EXERCISE DIRECTIONS — Copy out the material from the line with "Given: Click the Body label under Materials" up to and including the line with "Select the Hotel", reproducing each line precisely.

EXERCISE INPUT —
** Start **
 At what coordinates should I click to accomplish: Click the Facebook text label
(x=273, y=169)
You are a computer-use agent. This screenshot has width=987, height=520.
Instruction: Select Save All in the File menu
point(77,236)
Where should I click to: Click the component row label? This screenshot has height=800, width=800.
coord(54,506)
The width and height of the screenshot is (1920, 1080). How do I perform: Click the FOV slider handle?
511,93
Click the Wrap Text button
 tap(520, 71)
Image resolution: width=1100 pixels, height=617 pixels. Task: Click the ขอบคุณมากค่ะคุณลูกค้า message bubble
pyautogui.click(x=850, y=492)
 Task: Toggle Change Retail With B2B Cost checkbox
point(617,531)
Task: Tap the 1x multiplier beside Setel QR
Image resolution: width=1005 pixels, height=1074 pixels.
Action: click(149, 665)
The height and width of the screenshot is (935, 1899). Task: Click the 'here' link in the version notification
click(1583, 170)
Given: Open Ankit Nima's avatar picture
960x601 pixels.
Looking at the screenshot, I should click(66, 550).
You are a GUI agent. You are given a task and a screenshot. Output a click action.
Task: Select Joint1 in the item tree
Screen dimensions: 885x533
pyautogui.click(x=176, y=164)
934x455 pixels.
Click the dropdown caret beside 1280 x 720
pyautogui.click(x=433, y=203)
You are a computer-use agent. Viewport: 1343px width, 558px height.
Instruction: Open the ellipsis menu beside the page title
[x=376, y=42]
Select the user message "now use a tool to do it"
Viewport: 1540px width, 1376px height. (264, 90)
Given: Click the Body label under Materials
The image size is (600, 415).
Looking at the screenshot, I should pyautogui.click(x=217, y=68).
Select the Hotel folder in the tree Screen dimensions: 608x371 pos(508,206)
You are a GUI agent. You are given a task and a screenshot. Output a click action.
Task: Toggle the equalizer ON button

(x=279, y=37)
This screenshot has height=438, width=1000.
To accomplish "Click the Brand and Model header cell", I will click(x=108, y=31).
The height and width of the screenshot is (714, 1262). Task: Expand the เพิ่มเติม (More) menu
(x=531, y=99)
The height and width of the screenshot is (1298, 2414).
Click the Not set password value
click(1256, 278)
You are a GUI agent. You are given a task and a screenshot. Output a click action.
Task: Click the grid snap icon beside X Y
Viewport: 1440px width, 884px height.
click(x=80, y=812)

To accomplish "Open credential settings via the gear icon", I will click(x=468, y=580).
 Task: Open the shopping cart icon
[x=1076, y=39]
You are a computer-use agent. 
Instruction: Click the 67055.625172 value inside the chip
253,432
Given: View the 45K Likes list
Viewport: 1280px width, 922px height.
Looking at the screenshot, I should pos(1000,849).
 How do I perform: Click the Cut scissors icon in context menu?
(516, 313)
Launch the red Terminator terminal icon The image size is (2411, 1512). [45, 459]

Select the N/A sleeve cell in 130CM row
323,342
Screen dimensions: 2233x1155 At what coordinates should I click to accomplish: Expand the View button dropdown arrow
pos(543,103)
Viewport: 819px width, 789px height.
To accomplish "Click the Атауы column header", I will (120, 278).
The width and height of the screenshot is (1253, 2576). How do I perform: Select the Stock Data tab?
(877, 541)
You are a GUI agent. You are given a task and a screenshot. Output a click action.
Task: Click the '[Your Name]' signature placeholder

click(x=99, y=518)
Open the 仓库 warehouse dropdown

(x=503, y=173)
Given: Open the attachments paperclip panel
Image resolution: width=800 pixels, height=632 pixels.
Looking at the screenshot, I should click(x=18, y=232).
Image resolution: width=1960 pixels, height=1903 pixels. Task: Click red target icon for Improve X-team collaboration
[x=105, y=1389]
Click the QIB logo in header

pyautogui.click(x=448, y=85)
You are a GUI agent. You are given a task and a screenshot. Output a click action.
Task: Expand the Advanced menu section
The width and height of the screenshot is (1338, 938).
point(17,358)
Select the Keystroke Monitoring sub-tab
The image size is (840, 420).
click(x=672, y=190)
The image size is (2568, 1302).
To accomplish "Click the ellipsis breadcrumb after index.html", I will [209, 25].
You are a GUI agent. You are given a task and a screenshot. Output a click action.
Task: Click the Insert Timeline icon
** End **
CORRECT OUTPUT —
Given: Click the Body label under Materials
The image size is (600, 415).
Looking at the screenshot, I should pyautogui.click(x=217, y=68).
Select the Hotel folder in the tree Screen dimensions: 608x371 pos(508,206)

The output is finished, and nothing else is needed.